#### TEXT PROVIDED

[Start of section]

There are moments in life that define you. Moments that you can’t go back against. You are never the same. Something in you is irreparably changed, broken, shifted.
I don’t know what to say. Two years later it is still a mix of emotions. Half a world away everything collapsed. My step-daughter passed away unexpectedly. She had been battling a brain tumor, but as far as we knew she was doing okay. D was hoping to get back to see her after our trip. She had just gone to Iceland with her mother and sister. Even as she checked into the hospital, she told the staff to give her a room without a few because she was leaving soon.
Her passing was unexpected.
Patty Griffin lyrics still repeat in my head when I think about her. How will we smile ever again? I’m asking you sincerely, my dear old friend. … How will we laugh just like before? When there’s water rising up to our door. And we may never see each other again my dear old friend.
How do you move beyond grief? How do you stand in the loss and questions and all you never got to say or do? I think of the wedding we will never see, kids we won’t get to meet, the relationship we might have been able to cultivate. Mostly, I think of what was left undone. What will never get said or experienced.

[End of section]

#### PROVIDED RECORDS
[Start of section]

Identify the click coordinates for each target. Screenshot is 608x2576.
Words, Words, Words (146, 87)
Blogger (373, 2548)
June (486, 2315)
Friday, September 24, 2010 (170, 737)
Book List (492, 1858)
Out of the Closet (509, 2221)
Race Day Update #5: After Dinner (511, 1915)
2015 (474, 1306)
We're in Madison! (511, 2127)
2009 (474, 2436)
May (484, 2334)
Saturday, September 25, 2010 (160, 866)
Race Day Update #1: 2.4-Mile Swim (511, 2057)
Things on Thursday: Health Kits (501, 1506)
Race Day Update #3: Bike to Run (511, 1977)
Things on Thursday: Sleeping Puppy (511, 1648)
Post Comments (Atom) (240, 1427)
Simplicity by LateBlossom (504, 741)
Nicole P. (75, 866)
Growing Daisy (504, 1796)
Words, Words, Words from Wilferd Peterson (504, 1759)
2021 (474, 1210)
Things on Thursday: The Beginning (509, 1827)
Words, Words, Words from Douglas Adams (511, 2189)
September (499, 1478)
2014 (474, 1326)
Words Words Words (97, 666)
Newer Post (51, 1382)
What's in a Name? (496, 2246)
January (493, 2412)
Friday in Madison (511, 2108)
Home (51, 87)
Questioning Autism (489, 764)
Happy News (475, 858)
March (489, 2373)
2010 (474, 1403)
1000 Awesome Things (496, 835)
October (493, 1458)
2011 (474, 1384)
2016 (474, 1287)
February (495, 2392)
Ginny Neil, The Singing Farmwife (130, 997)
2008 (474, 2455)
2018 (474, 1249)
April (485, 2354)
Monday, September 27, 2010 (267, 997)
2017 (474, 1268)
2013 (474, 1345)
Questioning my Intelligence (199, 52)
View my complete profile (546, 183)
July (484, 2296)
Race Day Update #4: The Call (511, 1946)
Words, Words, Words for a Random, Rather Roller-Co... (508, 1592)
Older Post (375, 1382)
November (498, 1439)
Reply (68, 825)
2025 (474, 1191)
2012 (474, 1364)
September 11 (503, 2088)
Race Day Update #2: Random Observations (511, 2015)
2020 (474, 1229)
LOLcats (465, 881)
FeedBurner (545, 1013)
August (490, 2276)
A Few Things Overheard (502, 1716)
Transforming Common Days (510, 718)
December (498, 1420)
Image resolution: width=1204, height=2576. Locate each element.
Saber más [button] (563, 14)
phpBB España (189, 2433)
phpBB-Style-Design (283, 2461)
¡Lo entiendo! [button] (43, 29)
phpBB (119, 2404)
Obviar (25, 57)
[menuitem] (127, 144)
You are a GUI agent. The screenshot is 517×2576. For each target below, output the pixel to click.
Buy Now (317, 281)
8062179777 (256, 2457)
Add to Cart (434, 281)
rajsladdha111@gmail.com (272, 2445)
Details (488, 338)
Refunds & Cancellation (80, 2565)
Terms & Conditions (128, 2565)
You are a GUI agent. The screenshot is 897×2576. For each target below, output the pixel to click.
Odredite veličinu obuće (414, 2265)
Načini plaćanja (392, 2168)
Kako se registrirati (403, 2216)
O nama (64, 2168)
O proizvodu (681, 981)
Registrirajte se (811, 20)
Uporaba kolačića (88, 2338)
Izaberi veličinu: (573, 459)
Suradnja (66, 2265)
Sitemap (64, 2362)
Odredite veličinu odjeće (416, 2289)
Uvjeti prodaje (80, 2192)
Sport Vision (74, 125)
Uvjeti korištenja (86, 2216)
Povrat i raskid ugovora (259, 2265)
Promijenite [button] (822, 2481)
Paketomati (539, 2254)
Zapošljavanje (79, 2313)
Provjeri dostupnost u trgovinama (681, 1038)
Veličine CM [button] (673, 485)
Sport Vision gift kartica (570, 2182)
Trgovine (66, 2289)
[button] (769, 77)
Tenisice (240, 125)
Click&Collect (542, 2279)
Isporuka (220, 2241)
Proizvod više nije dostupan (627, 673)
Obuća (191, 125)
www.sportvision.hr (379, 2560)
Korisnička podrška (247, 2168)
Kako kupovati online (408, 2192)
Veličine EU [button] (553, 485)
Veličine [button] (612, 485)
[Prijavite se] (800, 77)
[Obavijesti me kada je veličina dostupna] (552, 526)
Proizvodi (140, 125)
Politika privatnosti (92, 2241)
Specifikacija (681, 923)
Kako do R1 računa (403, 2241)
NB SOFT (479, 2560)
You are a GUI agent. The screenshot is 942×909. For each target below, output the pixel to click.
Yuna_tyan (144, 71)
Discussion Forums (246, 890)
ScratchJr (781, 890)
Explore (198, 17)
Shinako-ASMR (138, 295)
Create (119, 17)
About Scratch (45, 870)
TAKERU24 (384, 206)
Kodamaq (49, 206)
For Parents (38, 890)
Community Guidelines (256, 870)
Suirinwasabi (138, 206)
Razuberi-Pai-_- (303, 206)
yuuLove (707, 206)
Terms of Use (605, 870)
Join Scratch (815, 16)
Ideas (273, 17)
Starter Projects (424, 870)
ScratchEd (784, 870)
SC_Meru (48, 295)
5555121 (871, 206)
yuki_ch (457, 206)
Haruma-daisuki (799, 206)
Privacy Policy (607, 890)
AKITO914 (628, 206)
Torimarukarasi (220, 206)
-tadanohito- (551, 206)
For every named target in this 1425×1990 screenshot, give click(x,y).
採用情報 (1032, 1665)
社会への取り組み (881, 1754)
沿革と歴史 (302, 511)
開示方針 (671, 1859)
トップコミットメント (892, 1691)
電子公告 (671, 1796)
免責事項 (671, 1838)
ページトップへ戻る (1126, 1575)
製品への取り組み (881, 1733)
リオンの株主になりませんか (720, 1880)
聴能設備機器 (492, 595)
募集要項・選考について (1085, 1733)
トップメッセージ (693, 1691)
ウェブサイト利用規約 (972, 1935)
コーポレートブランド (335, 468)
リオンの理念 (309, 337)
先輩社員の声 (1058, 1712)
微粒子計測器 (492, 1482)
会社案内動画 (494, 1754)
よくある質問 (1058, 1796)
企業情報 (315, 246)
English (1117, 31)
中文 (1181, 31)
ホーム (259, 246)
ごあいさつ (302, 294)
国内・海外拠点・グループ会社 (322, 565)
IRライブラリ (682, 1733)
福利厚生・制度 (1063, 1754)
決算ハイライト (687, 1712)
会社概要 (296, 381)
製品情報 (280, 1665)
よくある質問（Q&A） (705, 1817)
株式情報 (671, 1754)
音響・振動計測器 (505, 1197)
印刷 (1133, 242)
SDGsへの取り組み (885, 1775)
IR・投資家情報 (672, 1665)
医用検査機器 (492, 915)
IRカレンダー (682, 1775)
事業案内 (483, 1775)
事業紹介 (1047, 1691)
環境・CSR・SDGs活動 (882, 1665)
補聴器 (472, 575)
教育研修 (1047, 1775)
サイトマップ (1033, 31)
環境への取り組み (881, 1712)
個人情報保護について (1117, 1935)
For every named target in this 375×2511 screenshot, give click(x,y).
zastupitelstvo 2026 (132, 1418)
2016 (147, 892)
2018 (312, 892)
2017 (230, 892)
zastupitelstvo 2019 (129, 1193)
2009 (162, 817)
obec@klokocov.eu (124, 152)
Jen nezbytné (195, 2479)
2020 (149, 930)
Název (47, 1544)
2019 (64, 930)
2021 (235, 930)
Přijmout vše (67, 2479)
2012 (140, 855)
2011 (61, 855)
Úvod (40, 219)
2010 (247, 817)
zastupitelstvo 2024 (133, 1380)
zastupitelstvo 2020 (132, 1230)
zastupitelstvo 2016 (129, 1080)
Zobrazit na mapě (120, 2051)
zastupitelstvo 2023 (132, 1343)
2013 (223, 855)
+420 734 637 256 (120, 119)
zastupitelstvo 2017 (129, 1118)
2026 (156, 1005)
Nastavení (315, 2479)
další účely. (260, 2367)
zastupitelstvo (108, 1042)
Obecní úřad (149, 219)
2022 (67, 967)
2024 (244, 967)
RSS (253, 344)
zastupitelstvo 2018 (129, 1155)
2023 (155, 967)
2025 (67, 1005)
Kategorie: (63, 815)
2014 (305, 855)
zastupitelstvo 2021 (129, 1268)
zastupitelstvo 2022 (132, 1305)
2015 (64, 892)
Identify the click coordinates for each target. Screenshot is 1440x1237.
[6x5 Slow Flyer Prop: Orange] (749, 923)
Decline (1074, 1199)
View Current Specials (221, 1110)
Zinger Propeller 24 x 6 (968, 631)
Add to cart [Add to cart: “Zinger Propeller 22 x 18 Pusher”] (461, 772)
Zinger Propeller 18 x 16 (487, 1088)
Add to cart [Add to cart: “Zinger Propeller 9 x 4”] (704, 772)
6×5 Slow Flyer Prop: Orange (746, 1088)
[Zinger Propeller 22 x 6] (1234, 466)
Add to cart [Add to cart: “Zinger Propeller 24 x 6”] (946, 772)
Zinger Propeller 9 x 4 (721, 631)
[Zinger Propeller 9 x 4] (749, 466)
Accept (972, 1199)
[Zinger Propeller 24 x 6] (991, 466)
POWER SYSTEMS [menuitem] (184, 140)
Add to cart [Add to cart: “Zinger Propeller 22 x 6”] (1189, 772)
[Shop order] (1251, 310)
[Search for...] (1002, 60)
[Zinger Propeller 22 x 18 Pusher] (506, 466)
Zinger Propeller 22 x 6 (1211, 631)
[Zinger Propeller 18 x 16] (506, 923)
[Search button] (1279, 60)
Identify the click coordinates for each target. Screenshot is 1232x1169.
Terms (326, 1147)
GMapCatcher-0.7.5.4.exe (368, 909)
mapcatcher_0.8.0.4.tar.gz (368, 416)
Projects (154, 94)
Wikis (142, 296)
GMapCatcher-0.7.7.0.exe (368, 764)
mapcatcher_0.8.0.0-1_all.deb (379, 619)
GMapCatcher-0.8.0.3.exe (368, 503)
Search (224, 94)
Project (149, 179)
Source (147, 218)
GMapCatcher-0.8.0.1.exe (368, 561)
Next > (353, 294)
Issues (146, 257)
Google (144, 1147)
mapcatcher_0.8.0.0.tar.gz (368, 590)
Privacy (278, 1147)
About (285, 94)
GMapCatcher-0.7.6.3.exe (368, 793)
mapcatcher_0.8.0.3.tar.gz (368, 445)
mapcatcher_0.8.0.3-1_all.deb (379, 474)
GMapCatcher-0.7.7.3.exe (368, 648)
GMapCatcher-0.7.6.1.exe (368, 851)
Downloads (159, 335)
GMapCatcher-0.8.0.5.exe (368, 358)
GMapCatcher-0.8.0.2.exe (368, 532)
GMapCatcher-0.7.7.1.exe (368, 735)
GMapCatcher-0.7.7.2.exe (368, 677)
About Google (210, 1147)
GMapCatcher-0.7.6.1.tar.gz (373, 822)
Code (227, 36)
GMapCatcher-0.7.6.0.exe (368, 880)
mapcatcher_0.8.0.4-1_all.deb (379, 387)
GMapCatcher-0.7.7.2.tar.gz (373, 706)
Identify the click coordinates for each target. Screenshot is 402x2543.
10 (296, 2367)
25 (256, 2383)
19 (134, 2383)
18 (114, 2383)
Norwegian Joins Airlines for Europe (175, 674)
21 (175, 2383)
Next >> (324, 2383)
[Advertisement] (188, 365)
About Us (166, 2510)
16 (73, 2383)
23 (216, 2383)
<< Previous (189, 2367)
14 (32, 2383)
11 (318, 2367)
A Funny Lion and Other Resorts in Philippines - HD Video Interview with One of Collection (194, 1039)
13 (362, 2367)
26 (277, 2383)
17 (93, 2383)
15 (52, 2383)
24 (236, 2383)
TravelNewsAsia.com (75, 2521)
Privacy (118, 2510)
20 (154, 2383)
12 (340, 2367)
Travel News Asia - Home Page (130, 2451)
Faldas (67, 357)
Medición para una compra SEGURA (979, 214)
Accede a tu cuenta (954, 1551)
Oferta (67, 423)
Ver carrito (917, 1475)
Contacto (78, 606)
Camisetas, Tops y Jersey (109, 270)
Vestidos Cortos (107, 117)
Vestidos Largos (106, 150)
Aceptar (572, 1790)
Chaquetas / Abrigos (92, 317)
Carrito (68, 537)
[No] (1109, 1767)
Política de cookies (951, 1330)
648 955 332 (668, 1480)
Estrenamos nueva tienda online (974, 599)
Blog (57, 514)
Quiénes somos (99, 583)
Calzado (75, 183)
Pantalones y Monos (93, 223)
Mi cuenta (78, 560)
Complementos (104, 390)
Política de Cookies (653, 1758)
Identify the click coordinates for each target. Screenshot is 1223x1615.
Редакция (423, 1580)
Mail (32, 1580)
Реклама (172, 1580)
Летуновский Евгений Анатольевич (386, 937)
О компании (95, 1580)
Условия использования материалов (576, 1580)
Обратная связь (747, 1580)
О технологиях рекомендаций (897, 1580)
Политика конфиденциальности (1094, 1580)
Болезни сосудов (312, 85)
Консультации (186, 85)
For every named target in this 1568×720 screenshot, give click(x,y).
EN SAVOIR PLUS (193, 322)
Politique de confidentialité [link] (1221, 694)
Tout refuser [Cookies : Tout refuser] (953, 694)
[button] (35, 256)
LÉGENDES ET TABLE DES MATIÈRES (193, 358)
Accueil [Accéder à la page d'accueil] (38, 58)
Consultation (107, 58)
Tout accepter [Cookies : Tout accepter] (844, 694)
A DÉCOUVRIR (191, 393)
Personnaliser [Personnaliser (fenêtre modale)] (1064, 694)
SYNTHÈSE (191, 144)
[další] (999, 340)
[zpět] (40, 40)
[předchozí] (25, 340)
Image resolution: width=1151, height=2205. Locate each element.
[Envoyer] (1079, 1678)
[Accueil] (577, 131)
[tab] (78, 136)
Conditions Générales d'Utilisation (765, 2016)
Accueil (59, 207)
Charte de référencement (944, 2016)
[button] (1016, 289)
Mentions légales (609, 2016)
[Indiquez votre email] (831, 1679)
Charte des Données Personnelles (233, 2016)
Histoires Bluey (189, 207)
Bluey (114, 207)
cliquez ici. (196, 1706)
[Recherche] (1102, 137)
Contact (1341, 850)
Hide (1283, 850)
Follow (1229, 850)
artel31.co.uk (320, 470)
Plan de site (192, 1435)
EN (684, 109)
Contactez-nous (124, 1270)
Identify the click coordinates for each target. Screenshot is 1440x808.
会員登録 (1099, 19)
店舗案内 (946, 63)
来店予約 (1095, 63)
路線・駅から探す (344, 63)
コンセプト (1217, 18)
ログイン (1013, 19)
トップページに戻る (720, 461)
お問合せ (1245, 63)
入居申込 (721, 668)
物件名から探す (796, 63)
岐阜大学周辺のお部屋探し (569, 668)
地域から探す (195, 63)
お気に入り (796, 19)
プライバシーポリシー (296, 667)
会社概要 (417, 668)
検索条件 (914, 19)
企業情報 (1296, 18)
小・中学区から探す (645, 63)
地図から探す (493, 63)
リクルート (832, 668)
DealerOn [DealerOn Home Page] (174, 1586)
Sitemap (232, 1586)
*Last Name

[End of section]

#### TASKS AND EXERCISES
1 > In the essay on grief, which words come right after "irreparably" to describe how something in you is altered?
2 > Carry on the essay on grief from its last sentence.
The lines play no part in what comes next.

#### ANSWERS BY ITEM
1 > changed, broken, shifted

2 >
Grief is a bitch. That is really all I have. It can take an ordinary day and turn it upside down. It can take a train of thought and turn you into a puddle. It destroys those left behind. It enlarges your regret and mocks your hopes. It tells you you are wrong for feeling X or Y, when you have to feel X or Y to move beyond them. Grief is not like the cold, you don’t get over it, you just learn how to cope and, hopefully, keep it in its place most days.
Over time the regret, loss, anger, incomplete-ness slowly gets partnered with love, remembrance, grace, letting go, and learning to breathe again. You might always walk with a limp. You cannot go back to who you were before. And that is okay.
The moments in our lives that sever our path, that keep us from going back, that change us – they might be hard but they can be good. If we meet them with honesty, invite God into our pain, and be willing to see how He could use it to impact ourselves and others… That might be what makes those scars bearable, something you can see a tinge of beauty in vs. a world of ugly and hurt.
It takes time. It is a choice. And it does not come easy.